PARIS: Le Premier ministre français Michel Barnier présente jeudi matin sa démission au président Emmanuel Macron, après la censure historique de son gouvernement mercredi soir, qui ouvre une période politique d'une grande incertitude, sur fond de crise budgétaire.
Le chef de l'exécutif doit pour ce faire se rendre à 10H00 (09H00 GMT) au palais de l'Elysée. Le chef de l'Etat s'adressera de son côté aux Français jeudi à 20H00 (19H00 GMT), a indiqué son entourage.
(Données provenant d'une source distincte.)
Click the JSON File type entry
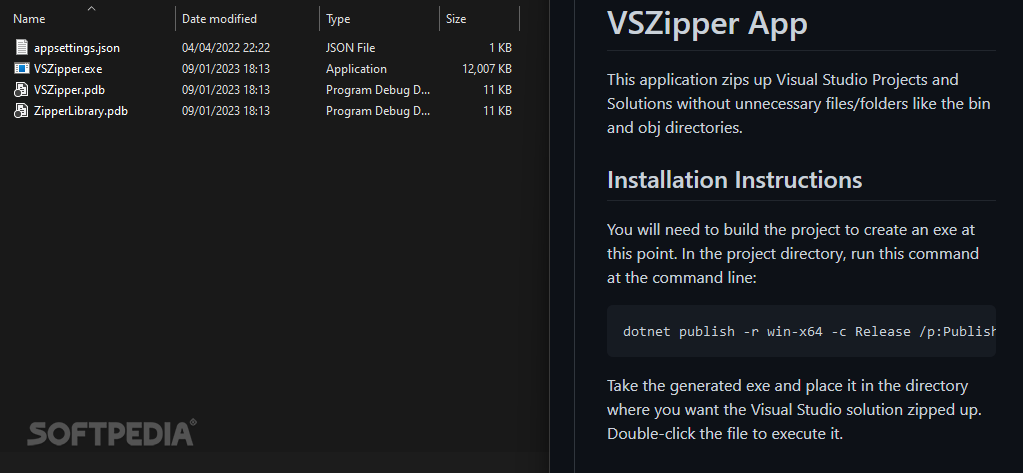1023x473 pixels. [x=350, y=48]
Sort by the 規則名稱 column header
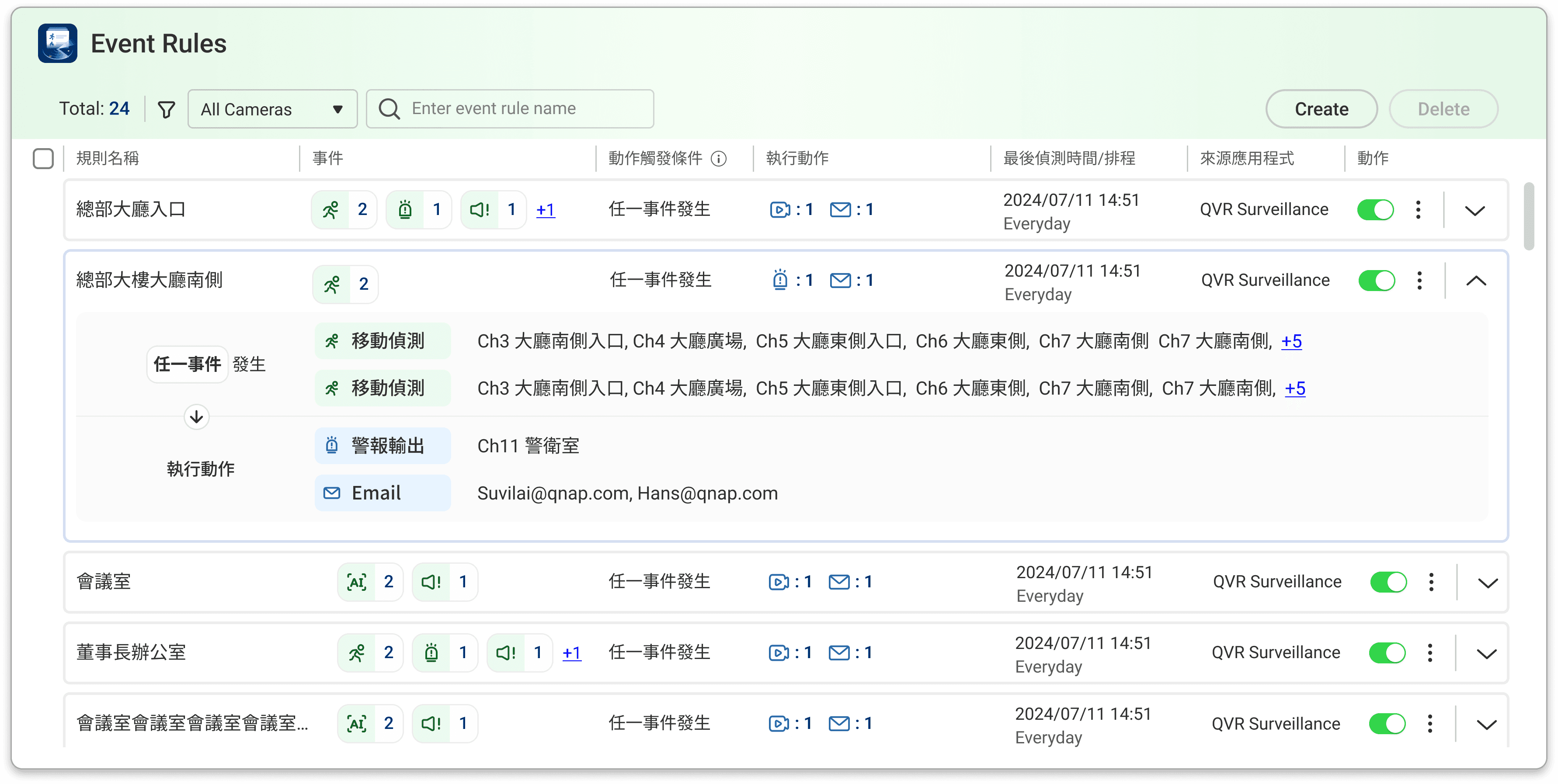The width and height of the screenshot is (1558, 784). pos(108,158)
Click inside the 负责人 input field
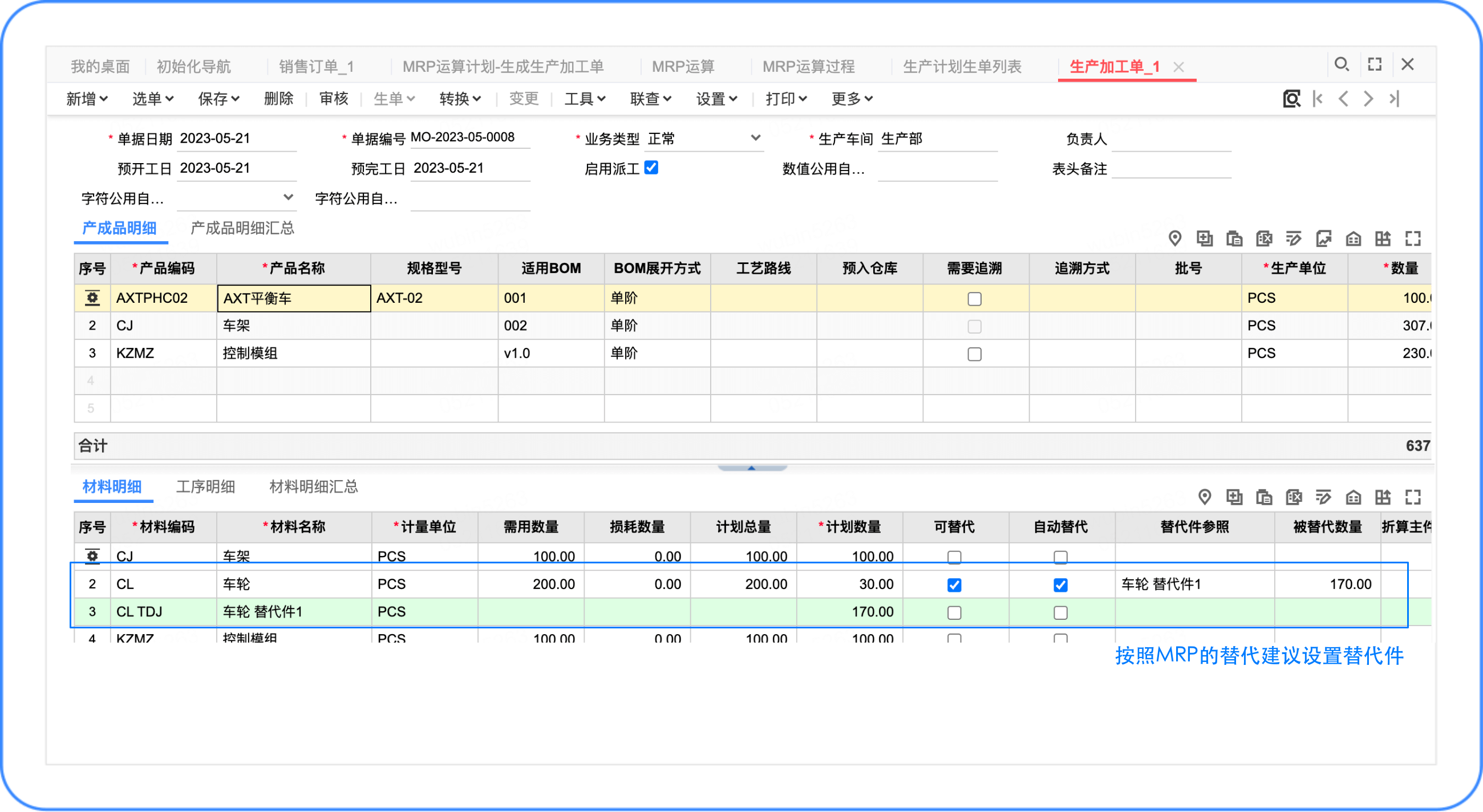Viewport: 1483px width, 812px height. (x=1172, y=138)
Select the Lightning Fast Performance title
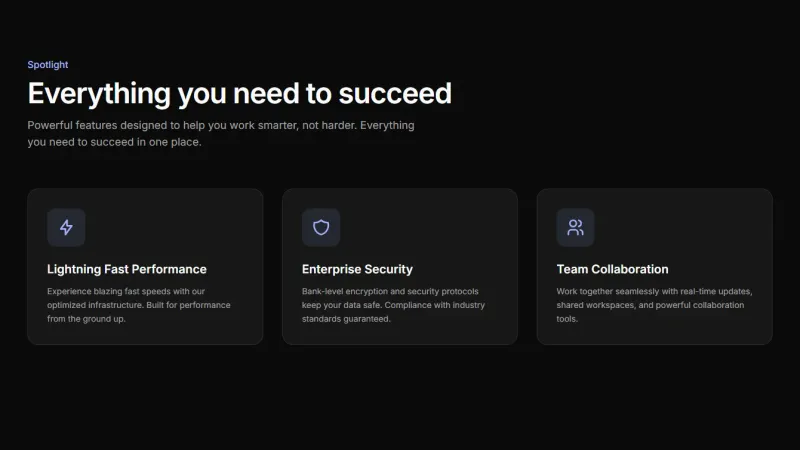 [127, 269]
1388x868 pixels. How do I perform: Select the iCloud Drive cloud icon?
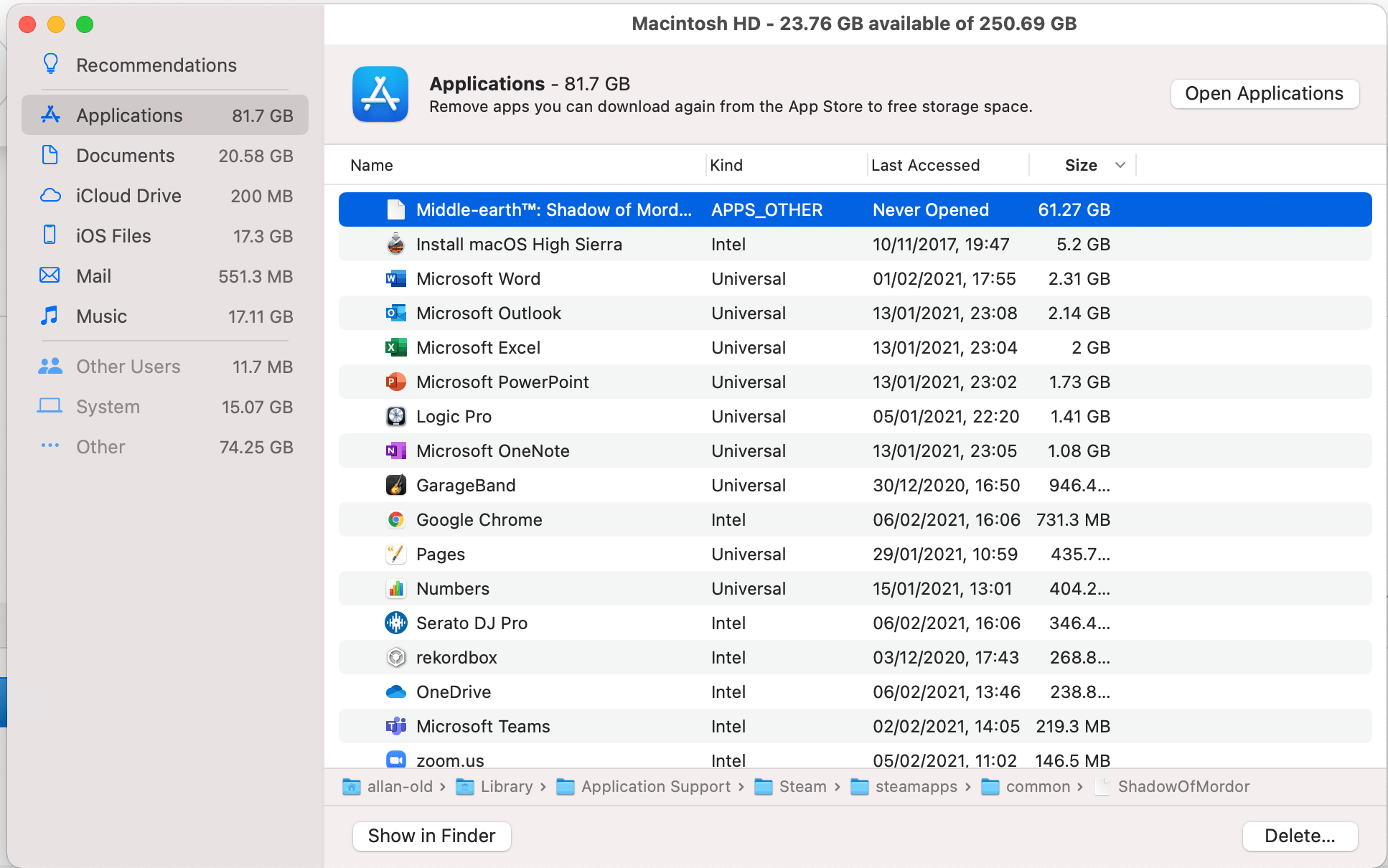pos(50,195)
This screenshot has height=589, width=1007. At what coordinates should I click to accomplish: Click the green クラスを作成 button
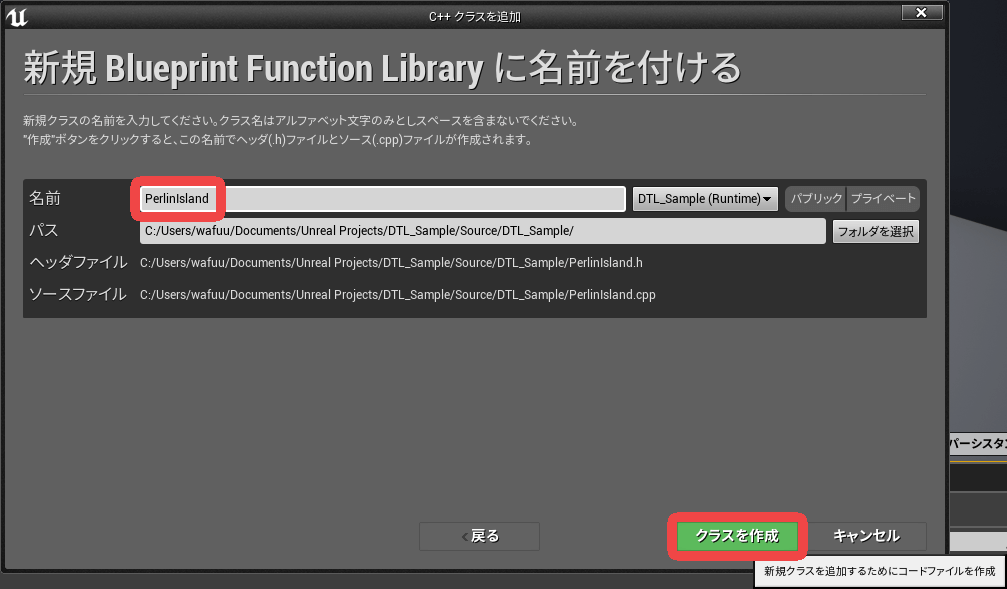click(737, 536)
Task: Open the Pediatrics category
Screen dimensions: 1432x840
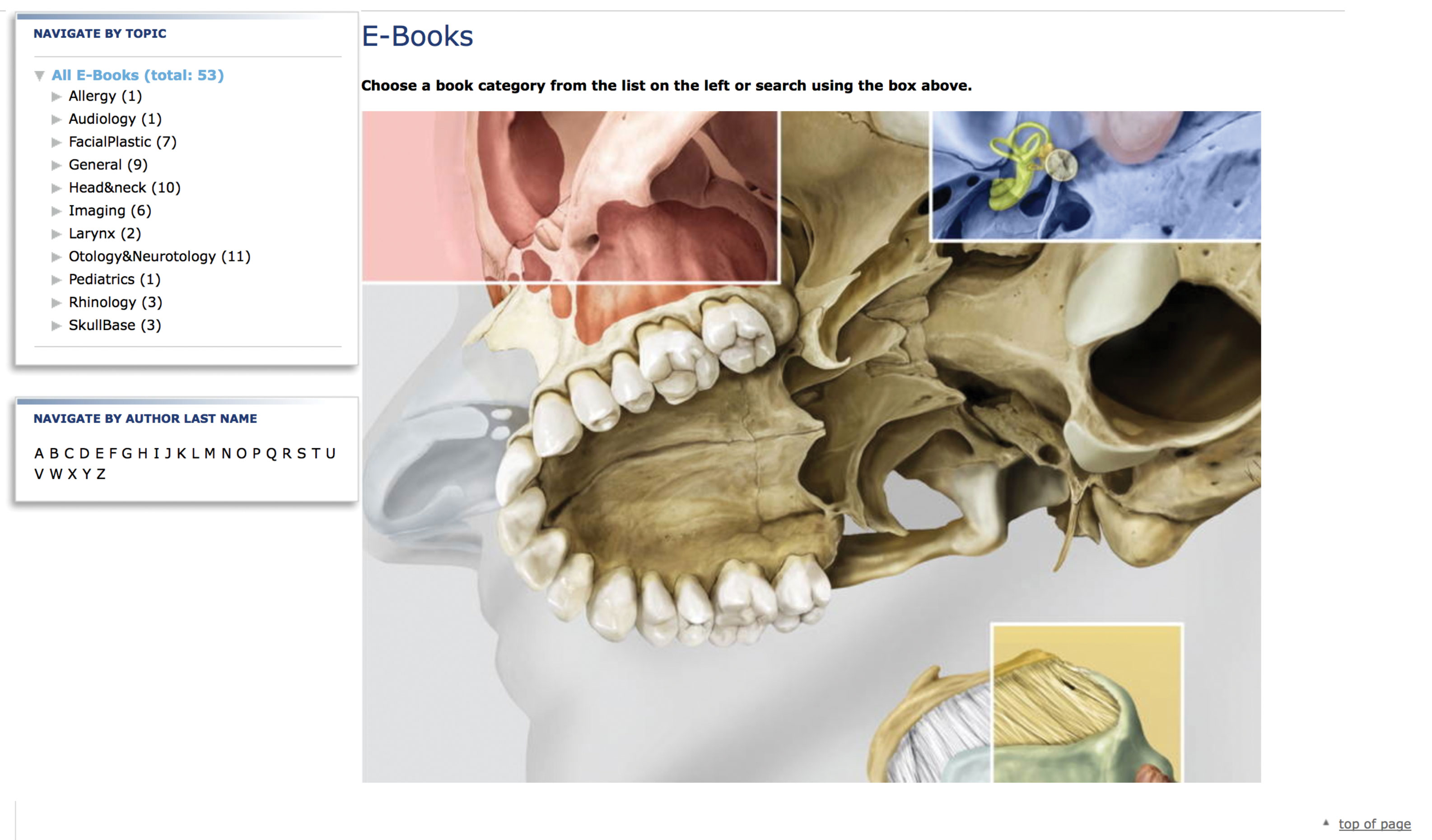Action: click(115, 279)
Une intervention nécessaire tant la crise politique est profonde depuis la dissolution surprise de l'Assemblée nationale en juin voulue par M. Macron, après la déroute de son camp aux européennes face à l'extrême droite.
Les législatives anticipées qui ont suivi ont abouti à la formation d'une assemblée fracturée en trois blocs (alliance de gauche, macronistes et droite, extrême droite), dont aucun ne dispose de la majorité absolue. Après 50 jours de tractations, un gouvernement de droite et du centre avait finalement été nommé début septembre.
A peine trois mois plus tard, celui-ci se retrouve donc balayé par l'Assemblée. Une première en France depuis 1962. Mais aussi un triste record pour l'exécutif sortant: jamais un gouvernement n'avait été aussi éphémère durant la Ve République française, proclamée en 1958.
Le coup est d'autant plus rude pour le pouvoir que la censure a été votée largement, après trois heures et demie de débats très agités dans un hémicycle comble, par 331 voix, quand 288 étaient requises.
Pour parvenir à ce résultat, les parlementaires de gauche et du parti d'extrême droite Rassemblement national, ainsi que ses alliés, ont voté ensemble pour censurer le gouvernement sur des questions budgétaires, alors que la France est très fortement endettée.
Le parti de gauche radicale La France insoumise (LFI) a aussitôt réclamé la démission du chef de l'Etat. La présidente du groupe LFI à l'Assemblée nationale, Mathilde Panot, a demandé à "Emmanuel Macron de s'en aller", réclamant "des présidentielles anticipées".
- La "réalité" de la dette -
La cheffe de l'extrême droite française Marine Le Pen a semblé plus mesurée dans sa première réaction, assurant qu'elle laisserait "travailler" le futur chef du gouvernement pour "co-construire un budget acceptable pour tous". "Je ne demande pas la démission d'Emmanuel Macron", a-t-elle encore lancé.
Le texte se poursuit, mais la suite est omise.